Congress should consider ending all funding of PBS.

A session on “Communications Strategy in the Era of Fake News” features a PBS vice president, Toby Chaudhuri.

Having a PBS vice president help liberal activists craft their communications strategy raises serious questions about their objectivity.

A friend sent me a January 12 e-mail that provides another reason why, as the Heritage Foundation has said before, Congress should consider ending all funding of PBS.

The e-mail is a press advisory from Brett Abrams at MeltWaterPress.com about a January 21–22 event — “The Rise Above Conference” — organized by Lawyers for Good Government.

According to the advisory, Lawyers for Good Government is a new organization of “120,000 lawyers, paralegals, law students and activists” who will hold a conference to “harness, empower and coordinate the unprecedented political energy that has emerged since Donald Trump won the Presidency.”  The conference is intended to “convert that momentum” into “legal resistance to the incoming Trump Administration and Republican controlled Congress.”

The founder of Lawyers for Good Government, Traci Feit Love, says her organization is “determined to challenge and resist the Trump Administration’s anticipated abuses of power and attacks on human rights.” Love is the vice president of a legal marketing agency, 180Legal. Her reaction to Trump’s win was despair, anger, fear, and disbelief according to Above the Law, a legal website. 

It is obvious from this description and the organizers themselves that this conference is a partisan gathering intended to organize political resistance to Donald Trump and Republican legislators. That is also obvious from the one-sidedness of the speakers. For example, a session on “The Reality of 2018 and the Hope for 2020” has only one speaker listed: “Mark Schauer of the National Democratic Redistricting Committee.” There is no equivalent Republican speaker on redistricting issues.

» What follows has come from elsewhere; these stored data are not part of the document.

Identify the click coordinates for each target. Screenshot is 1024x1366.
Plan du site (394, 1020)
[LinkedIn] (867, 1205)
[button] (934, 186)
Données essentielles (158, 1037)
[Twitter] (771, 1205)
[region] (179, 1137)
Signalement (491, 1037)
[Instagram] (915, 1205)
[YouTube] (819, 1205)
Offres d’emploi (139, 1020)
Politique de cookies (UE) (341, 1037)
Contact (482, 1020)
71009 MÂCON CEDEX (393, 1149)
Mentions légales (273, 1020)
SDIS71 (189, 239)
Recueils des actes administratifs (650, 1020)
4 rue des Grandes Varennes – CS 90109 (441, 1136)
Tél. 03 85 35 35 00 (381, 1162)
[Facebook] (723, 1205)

So where does PBS come in? A session on “Communications Strategy in the Era of Fake News” features a PBS vice president, Toby Chaudhuri.

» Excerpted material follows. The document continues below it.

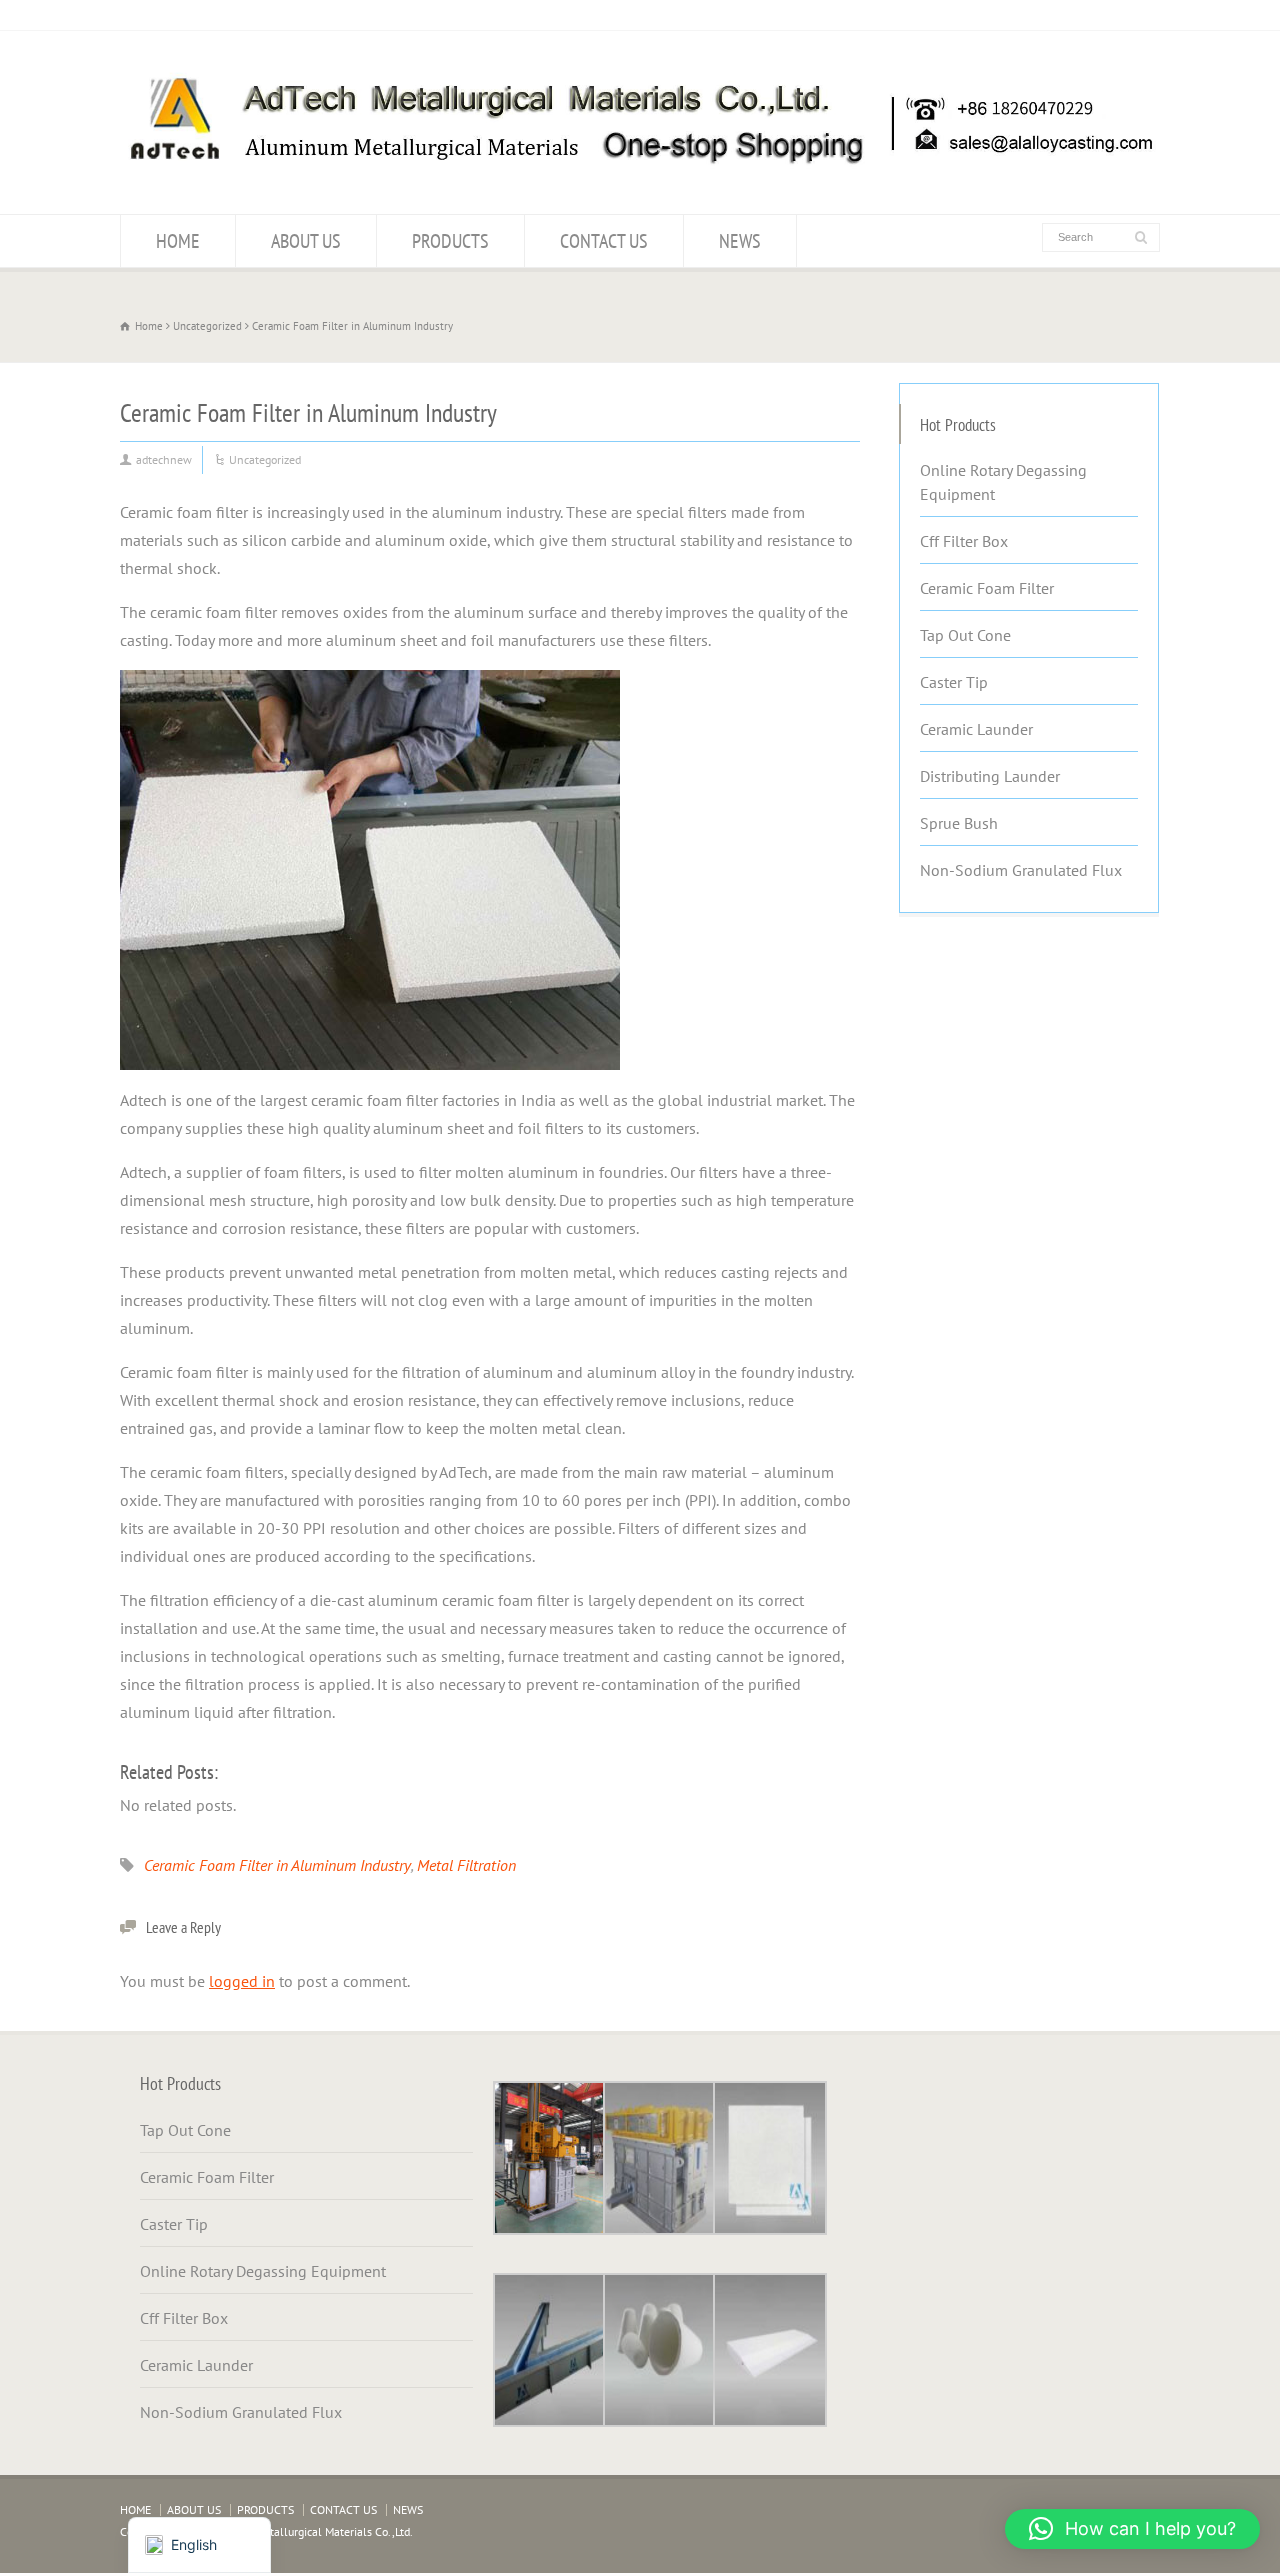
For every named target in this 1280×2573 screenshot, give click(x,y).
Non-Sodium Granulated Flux (1021, 870)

He will be advising an entirely progressive, liberal audience on how to organize their communications strategy to benefit their side of the political aisle. This is especially ironic given the PBS statement on “Editorial Standards and Policies,” which says that the quality of its content depends on the “intention to inform, not to propagandize” and that along with fairness and accuracy, “objectivity is a third basic standard” to which its journalists are held. 

Having a PBS vice president help liberal activists craft their communications strategy to provide “resistance to the incoming Trump Administration” and Republicans in Congress raises serious questions about the objectivity, partisanship, accuracy, and fairness of PBS. When funding for PBS is being considered in the next budget, members of Congress need to consider whether the American public, particularly those who voted for Donald Trump, should be forced through their taxes to subsidize PBS or the salaries of individuals like Toby Chaudhuri so that they can engage in partisan assistance to one particular political party and progressive activists.

UPDATE: PBS sent the following comment after this post was published.

 Mr. Chaudhuri was notified last year that his employment would end this month. He is due to leave the organization prior to this event. His participation in this event was not approved by PBS.

His role as described would be a violation of our commitment to nonpartisanship.